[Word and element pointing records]

──────────

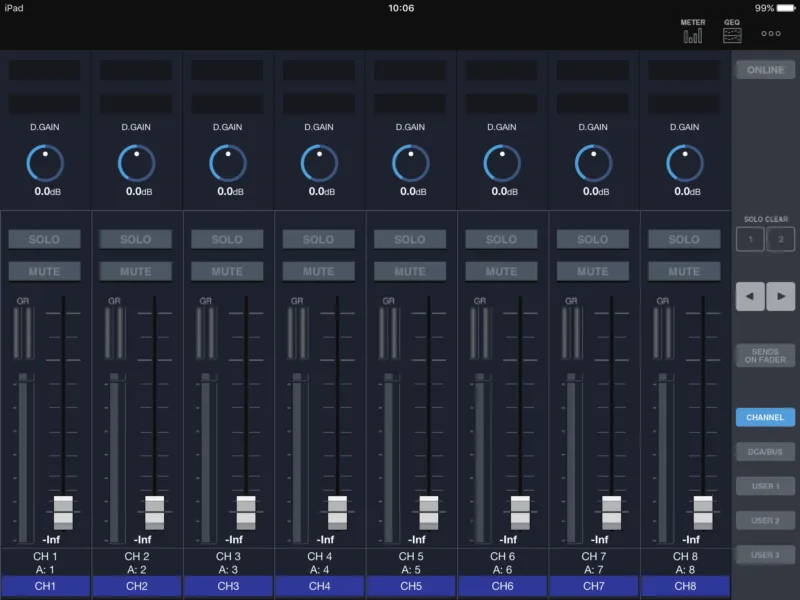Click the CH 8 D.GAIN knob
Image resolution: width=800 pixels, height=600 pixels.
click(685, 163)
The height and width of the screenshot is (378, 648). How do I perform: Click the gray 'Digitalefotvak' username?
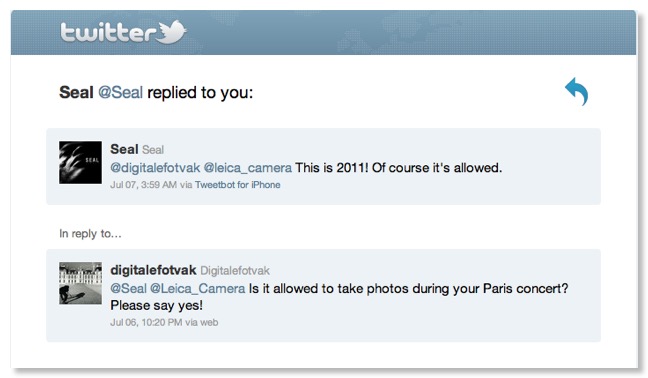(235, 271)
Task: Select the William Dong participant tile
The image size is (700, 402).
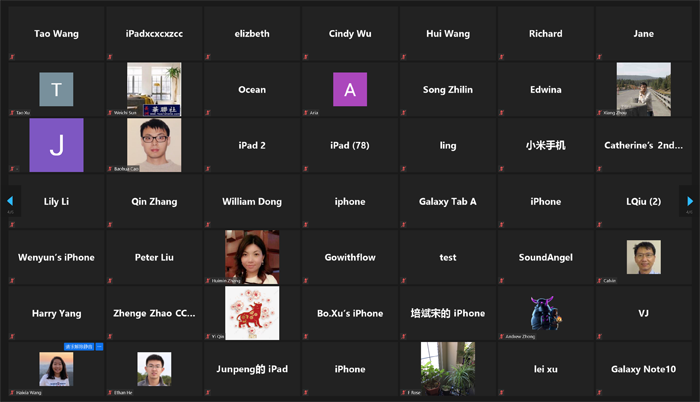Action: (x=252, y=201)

──────────

● **Task goal**: Write out every line of the records above exactly as it appears, but leave the pictures out.

● **Solution to the problem**:
Click the CH 8 D.GAIN knob
Image resolution: width=800 pixels, height=600 pixels.
click(685, 163)
The height and width of the screenshot is (378, 648). How do I perform: Click the gray 'Digitalefotvak' username?
(235, 271)
Task: Select the William Dong participant tile
The image size is (700, 402).
Action: (x=252, y=201)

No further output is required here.